Strangely though, the one question that almost no one seems to ask of this epic public health measure is whether or not it actually improved public health. Yet it doesn’t take much digging into the available statistics to discover that it did — quite a lot, in fact.

Excessive alcohol consumption is linked to all kinds of adverse health conditions. The most obvious is alcoholic cirrhosis (or scarring) of the liver. In 1911 the death rate for cirrhosis among American men was nearly 30 per 100,000. By 1929 that had been reduced by more than 30 per cent. Registered admissions to mental hospitals for psychosis linked to alcohol more than halved. Even by 1933, when Volstead was revoked, alcohol consumption had gone down by a third since pre-prohibition. Whatever Mark Twain may have written, prohibition saved many, many lives.

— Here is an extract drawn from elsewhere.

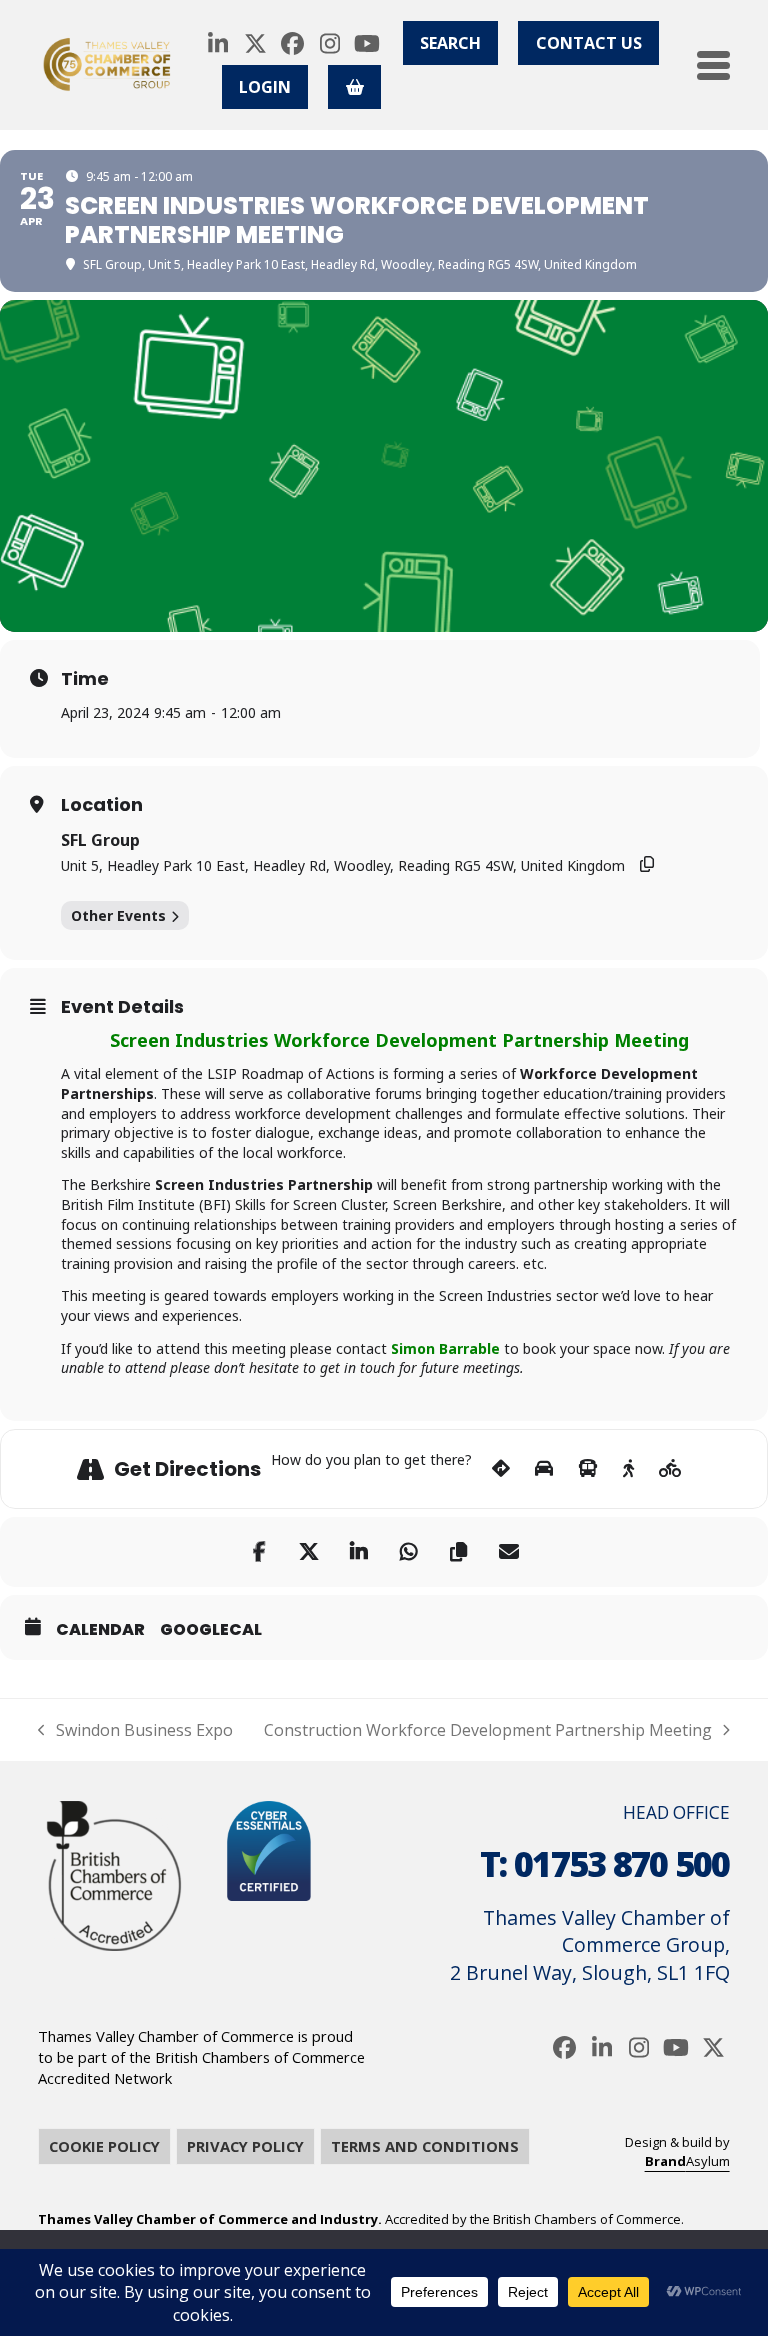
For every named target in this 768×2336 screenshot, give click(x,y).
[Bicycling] (670, 1469)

The commenters made several good points to contradict that assertion. Some pointed out that in the same period alcohol consumption also went down other countries, including the UK, where alcohol continued to be legal. Bryan Dale said, “If prohibition reduced alcohol consumption by a third that can hardly be called a success. It was supposed to eliminate it entirely after all. With 2/3 as much alcohol being illegally consumed as had been done legally before prohibition, the impact on respect for the law must have been dreadful.” Others described well-stocked drinks cabinets in modern Saudi Arabia, or the way that the type of alcohol consumed shifts from beer to spirits when it must be sold and transported illegally.

I expect readers of this site can supply many other historical and factual arguments. All I will say is that there is a void at the heart of the passage I quoted above. Mr Aaronovitch never even questions the assumption that it is for him and people like him to decide what other human beings may or may not put in their own bodies.